SUPPLIED MATERIAL =>
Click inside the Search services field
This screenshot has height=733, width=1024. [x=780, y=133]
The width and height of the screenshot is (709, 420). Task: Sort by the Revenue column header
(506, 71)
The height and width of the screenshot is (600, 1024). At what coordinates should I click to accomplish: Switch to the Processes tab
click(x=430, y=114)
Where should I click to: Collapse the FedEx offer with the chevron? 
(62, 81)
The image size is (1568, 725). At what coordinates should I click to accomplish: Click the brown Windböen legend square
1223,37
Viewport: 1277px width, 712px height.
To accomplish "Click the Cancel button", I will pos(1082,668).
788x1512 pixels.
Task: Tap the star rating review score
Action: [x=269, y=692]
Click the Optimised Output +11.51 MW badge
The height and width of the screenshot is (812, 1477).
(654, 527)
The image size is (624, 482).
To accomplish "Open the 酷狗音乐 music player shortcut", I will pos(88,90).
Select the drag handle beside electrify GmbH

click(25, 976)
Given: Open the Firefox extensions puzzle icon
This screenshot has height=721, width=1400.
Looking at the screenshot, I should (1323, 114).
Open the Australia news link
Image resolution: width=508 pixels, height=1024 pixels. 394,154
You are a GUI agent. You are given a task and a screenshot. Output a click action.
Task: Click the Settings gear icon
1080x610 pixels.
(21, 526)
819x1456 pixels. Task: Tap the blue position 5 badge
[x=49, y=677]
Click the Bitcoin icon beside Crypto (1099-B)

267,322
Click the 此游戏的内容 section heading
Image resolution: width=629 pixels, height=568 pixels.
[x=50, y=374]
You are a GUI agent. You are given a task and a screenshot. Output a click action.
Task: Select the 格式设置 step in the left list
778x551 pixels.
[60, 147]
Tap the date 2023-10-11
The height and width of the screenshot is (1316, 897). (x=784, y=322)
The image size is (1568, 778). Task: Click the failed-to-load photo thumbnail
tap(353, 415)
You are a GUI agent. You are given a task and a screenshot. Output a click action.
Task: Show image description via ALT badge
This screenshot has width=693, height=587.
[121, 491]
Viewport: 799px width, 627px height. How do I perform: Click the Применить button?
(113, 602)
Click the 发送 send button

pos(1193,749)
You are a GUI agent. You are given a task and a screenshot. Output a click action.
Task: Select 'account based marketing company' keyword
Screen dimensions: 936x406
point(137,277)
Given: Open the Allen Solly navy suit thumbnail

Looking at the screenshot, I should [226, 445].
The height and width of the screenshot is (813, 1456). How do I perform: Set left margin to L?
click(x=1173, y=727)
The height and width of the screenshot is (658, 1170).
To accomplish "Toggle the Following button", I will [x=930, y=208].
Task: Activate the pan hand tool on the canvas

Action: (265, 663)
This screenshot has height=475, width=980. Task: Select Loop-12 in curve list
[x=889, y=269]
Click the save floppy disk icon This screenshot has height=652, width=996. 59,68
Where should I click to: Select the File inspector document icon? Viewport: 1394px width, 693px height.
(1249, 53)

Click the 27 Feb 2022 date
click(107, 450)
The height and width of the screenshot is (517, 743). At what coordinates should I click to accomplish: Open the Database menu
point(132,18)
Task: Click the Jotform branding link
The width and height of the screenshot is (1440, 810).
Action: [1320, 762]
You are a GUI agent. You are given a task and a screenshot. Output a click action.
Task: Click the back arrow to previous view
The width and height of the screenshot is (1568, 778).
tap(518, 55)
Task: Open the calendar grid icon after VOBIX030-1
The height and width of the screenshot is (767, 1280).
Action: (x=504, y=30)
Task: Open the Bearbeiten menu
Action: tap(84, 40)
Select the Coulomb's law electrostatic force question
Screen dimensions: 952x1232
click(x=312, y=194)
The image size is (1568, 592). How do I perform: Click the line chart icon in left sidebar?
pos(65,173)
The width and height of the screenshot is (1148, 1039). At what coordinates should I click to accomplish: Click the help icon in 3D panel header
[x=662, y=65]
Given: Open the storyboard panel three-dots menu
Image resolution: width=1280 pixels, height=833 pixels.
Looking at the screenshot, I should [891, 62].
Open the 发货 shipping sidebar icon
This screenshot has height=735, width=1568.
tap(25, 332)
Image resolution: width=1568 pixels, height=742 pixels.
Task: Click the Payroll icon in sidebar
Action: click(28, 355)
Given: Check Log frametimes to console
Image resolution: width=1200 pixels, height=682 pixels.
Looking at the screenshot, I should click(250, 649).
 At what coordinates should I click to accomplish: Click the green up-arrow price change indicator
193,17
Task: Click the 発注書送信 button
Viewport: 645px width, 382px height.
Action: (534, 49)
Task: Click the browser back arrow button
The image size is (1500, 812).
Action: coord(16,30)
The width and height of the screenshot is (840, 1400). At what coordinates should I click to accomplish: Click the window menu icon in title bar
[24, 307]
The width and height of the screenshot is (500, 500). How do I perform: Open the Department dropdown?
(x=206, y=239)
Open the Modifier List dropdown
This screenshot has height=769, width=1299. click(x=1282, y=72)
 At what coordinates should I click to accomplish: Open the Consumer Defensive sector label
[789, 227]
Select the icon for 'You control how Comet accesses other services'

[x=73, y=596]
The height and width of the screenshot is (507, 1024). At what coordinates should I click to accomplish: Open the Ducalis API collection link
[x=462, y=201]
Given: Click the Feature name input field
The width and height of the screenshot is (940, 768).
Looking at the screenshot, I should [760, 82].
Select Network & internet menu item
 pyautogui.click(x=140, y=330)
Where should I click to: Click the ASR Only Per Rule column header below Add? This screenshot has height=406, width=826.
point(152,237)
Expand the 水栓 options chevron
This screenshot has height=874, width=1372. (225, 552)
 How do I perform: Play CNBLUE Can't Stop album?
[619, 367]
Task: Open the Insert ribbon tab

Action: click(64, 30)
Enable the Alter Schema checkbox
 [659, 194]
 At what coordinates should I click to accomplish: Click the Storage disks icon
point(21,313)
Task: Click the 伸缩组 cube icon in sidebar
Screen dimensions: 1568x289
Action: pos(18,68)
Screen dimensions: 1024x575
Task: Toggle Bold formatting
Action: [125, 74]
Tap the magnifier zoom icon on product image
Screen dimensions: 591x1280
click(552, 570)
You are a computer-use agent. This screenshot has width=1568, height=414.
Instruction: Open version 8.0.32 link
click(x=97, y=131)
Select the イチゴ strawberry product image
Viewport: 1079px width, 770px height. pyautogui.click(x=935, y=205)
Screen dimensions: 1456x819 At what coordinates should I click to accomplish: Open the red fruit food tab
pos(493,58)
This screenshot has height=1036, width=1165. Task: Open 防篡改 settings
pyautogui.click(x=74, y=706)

TASK REQUIREMENTS => Output all of the data above without any alteration.

RESULT FOR THIS EXERCISE =>
Click inside the Search services field
This screenshot has height=733, width=1024. [x=780, y=133]
The width and height of the screenshot is (709, 420). Task: Sort by the Revenue column header
(506, 71)
The height and width of the screenshot is (600, 1024). At what coordinates should I click to accomplish: Switch to the Processes tab
click(x=430, y=114)
Where should I click to: Collapse the FedEx offer with the chevron? 
(62, 81)
The image size is (1568, 725). At what coordinates should I click to accomplish: Click the brown Windböen legend square
1223,37
Viewport: 1277px width, 712px height.
To accomplish "Click the Cancel button", I will pos(1082,668).
788x1512 pixels.
Task: Tap the star rating review score
Action: [x=269, y=692]
Click the Optimised Output +11.51 MW badge
The height and width of the screenshot is (812, 1477).
(654, 527)
The image size is (624, 482).
To accomplish "Open the 酷狗音乐 music player shortcut", I will pos(88,90).
Select the drag handle beside electrify GmbH

click(25, 976)
Given: Open the Firefox extensions puzzle icon
This screenshot has height=721, width=1400.
Looking at the screenshot, I should (1323, 114).
Open the Australia news link
Image resolution: width=508 pixels, height=1024 pixels. 394,154
You are a GUI agent. You are given a task and a screenshot. Output a click action.
Task: Click the Settings gear icon
1080x610 pixels.
(21, 526)
819x1456 pixels. Task: Tap the blue position 5 badge
[x=49, y=677]
Click the Bitcoin icon beside Crypto (1099-B)

267,322
Click the 此游戏的内容 section heading
Image resolution: width=629 pixels, height=568 pixels.
[x=50, y=374]
You are a GUI agent. You are given a task and a screenshot. Output a click action.
Task: Select the 格式设置 step in the left list
778x551 pixels.
[60, 147]
Tap the date 2023-10-11
The height and width of the screenshot is (1316, 897). (x=784, y=322)
The image size is (1568, 778). Task: Click the failed-to-load photo thumbnail
tap(353, 415)
You are a GUI agent. You are given a task and a screenshot. Output a click action.
Task: Show image description via ALT badge
This screenshot has width=693, height=587.
[121, 491]
Viewport: 799px width, 627px height. How do I perform: Click the Применить button?
(113, 602)
Click the 发送 send button

pos(1193,749)
You are a GUI agent. You are given a task and a screenshot. Output a click action.
Task: Select 'account based marketing company' keyword
Screen dimensions: 936x406
point(137,277)
Given: Open the Allen Solly navy suit thumbnail

Looking at the screenshot, I should [226, 445].
The height and width of the screenshot is (813, 1456). How do I perform: Set left margin to L?
click(x=1173, y=727)
The height and width of the screenshot is (658, 1170).
To accomplish "Toggle the Following button", I will [x=930, y=208].
Task: Activate the pan hand tool on the canvas

Action: (265, 663)
This screenshot has height=475, width=980. Task: Select Loop-12 in curve list
[x=889, y=269]
Click the save floppy disk icon This screenshot has height=652, width=996. 59,68
Where should I click to: Select the File inspector document icon? Viewport: 1394px width, 693px height.
(1249, 53)

Click the 27 Feb 2022 date
click(107, 450)
The height and width of the screenshot is (517, 743). At what coordinates should I click to accomplish: Open the Database menu
point(132,18)
Task: Click the Jotform branding link
The width and height of the screenshot is (1440, 810).
Action: [1320, 762]
You are a GUI agent. You are given a task and a screenshot. Output a click action.
Task: Click the back arrow to previous view
The width and height of the screenshot is (1568, 778).
tap(518, 55)
Task: Open the calendar grid icon after VOBIX030-1
The height and width of the screenshot is (767, 1280).
Action: (x=504, y=30)
Task: Open the Bearbeiten menu
Action: tap(84, 40)
Select the Coulomb's law electrostatic force question
Screen dimensions: 952x1232
click(x=312, y=194)
The image size is (1568, 592). How do I perform: Click the line chart icon in left sidebar?
pos(65,173)
The width and height of the screenshot is (1148, 1039). At what coordinates should I click to accomplish: Click the help icon in 3D panel header
[x=662, y=65]
Given: Open the storyboard panel three-dots menu
Image resolution: width=1280 pixels, height=833 pixels.
Looking at the screenshot, I should [891, 62].
Open the 发货 shipping sidebar icon
This screenshot has height=735, width=1568.
tap(25, 332)
Image resolution: width=1568 pixels, height=742 pixels.
Task: Click the Payroll icon in sidebar
Action: click(28, 355)
Given: Check Log frametimes to console
Image resolution: width=1200 pixels, height=682 pixels.
Looking at the screenshot, I should click(250, 649).
 At what coordinates should I click to accomplish: Click the green up-arrow price change indicator
193,17
Task: Click the 発注書送信 button
Viewport: 645px width, 382px height.
Action: (534, 49)
Task: Click the browser back arrow button
The image size is (1500, 812).
Action: coord(16,30)
The width and height of the screenshot is (840, 1400). At what coordinates should I click to accomplish: Click the window menu icon in title bar
[24, 307]
The width and height of the screenshot is (500, 500). How do I perform: Open the Department dropdown?
(x=206, y=239)
Open the Modifier List dropdown
This screenshot has height=769, width=1299. click(x=1282, y=72)
 At what coordinates should I click to accomplish: Open the Consumer Defensive sector label
[789, 227]
Select the icon for 'You control how Comet accesses other services'

[x=73, y=596]
The height and width of the screenshot is (507, 1024). At what coordinates should I click to accomplish: Open the Ducalis API collection link
[x=462, y=201]
Given: Click the Feature name input field
The width and height of the screenshot is (940, 768).
Looking at the screenshot, I should [760, 82].
Select Network & internet menu item
 pyautogui.click(x=140, y=330)
Where should I click to: Click the ASR Only Per Rule column header below Add? This screenshot has height=406, width=826.
point(152,237)
Expand the 水栓 options chevron
This screenshot has height=874, width=1372. (225, 552)
 How do I perform: Play CNBLUE Can't Stop album?
[619, 367]
Task: Open the Insert ribbon tab

Action: click(64, 30)
Enable the Alter Schema checkbox
 [659, 194]
 At what coordinates should I click to accomplish: Click the Storage disks icon
point(21,313)
Task: Click the 伸缩组 cube icon in sidebar
Screen dimensions: 1568x289
Action: pos(18,68)
Screen dimensions: 1024x575
Task: Toggle Bold formatting
Action: [125, 74]
Tap the magnifier zoom icon on product image
Screen dimensions: 591x1280
click(552, 570)
You are a computer-use agent. This screenshot has width=1568, height=414.
Instruction: Open version 8.0.32 link
click(x=97, y=131)
Select the イチゴ strawberry product image
Viewport: 1079px width, 770px height. pyautogui.click(x=935, y=205)
Screen dimensions: 1456x819 At what coordinates should I click to accomplish: Open the red fruit food tab
pos(493,58)
This screenshot has height=1036, width=1165. Task: Open 防篡改 settings
pyautogui.click(x=74, y=706)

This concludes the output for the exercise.